The question is, Could legends build up around the appearances of Jesus at such a rate that by the time Luke wrote, the facts had been lost and only unhistorical, legendary fictions were left? As we have seen, the rate for such accumulation would be unbelievable and completely unparalleled in history. The development of legends requires too long for us to be able to dismiss the gospel accounts in that way. Historical experience concerning the process of legend formation thus provides the decisive answer to this question: No.
b) The controlling presence of living eyewitnesses would prevent significant accrual of legend. When the gospel accounts were formed, eyewitnesses to what did and did not happen were still alive. Their presence would act as a check on any legends that might begin to arise. The respected commentator on Mark, Vincent Taylor, has twitted New Testament critics for their neglect of this factor. Taylor remarks that if some critics were right, then the disciples “must all have been translated into heaven immediately after the Resurrection.”16 Those who had seen Jesus after the resurrection would soon become “marked men,” who knew firsthand what had happened. Their testimony would act as a safeguard against unhistorical legends. In the same way, if persons like Mary Magdalene and the women did not see Jesus, as the gospels say they did, then it is very difficult indeed to explain how those stories could arise that they did, since Mary and the others were right there in the Christian fellowship in Jerusalem where the legends supposedly originated.
Legends do not arise significantly until the generation of eyewitnesses dies off. Hence, legends are given no ground for growth as long as witnesses are alive who remember the facts. In the case of the resurrection narratives, the continued presence of the twelve disciples, the women, and the others who saw Jesus alive from the dead would prevent legend from significantly accruing.
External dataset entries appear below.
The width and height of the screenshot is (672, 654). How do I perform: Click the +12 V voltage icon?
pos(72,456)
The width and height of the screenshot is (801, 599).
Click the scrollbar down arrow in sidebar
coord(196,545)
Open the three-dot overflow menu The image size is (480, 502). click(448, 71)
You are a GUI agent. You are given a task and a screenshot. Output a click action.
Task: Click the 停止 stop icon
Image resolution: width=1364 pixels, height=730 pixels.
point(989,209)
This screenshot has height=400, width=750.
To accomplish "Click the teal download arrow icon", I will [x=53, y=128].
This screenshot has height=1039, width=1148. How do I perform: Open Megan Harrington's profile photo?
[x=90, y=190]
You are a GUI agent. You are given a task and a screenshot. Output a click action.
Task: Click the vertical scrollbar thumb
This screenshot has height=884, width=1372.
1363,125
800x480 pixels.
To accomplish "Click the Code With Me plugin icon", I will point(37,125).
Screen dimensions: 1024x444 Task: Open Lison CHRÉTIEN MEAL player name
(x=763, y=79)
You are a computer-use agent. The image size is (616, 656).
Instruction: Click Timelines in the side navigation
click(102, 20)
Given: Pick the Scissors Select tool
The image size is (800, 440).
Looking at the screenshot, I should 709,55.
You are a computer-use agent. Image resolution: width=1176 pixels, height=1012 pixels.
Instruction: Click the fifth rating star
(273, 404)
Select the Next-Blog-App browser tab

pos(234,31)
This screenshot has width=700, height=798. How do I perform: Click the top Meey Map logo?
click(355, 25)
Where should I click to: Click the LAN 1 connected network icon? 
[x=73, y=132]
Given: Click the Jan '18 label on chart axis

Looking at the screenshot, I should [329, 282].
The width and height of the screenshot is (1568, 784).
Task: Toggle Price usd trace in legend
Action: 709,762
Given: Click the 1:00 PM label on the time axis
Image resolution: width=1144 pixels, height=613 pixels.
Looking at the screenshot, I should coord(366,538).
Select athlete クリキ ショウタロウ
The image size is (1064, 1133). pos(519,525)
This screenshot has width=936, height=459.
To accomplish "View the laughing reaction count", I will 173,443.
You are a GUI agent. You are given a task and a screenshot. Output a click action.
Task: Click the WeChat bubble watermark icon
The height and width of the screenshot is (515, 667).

c) The authoritative control of the apostles would have kept legendary tendencies in check. The apostles who had been with Jesus were, so to speak, the guardians of the information of His life and teachings. It is simply unbelievable that fictitious stories of Jesus’ appearances to them could arise and flourish so long as they were living and active, much less that wholly false stories could replace the true. Walther Künneth states:
It is extremely difficult to see how the Gospel accounts of the resurrection could arise in opposition to the original apostolic preaching and that of Paul. . . . The authority of the apostolic eye-witnesses was extraordinarily strong. It would be inconceivable how there should have arisen in opposition to the authoritative witness of the original apostles a harmonious tradition telling of an event that has no basis in the message of the eye-witnesses.17
Invention of stories by Christians, says Künneth, would have been “sharply contradicted by the apostles or their pupils.”18 Discrepancies might exist in secondary details, the gospel writers might select or emphasize different aspects of the stories, but the basic stories themselves could not be legendary so long as the authoritative control of the apostles was being exercised. Once again, it is instructive to observe that the legendary apocryphal gospels did not arise until all the apostles had died, and even then they were universally rejected by the early church.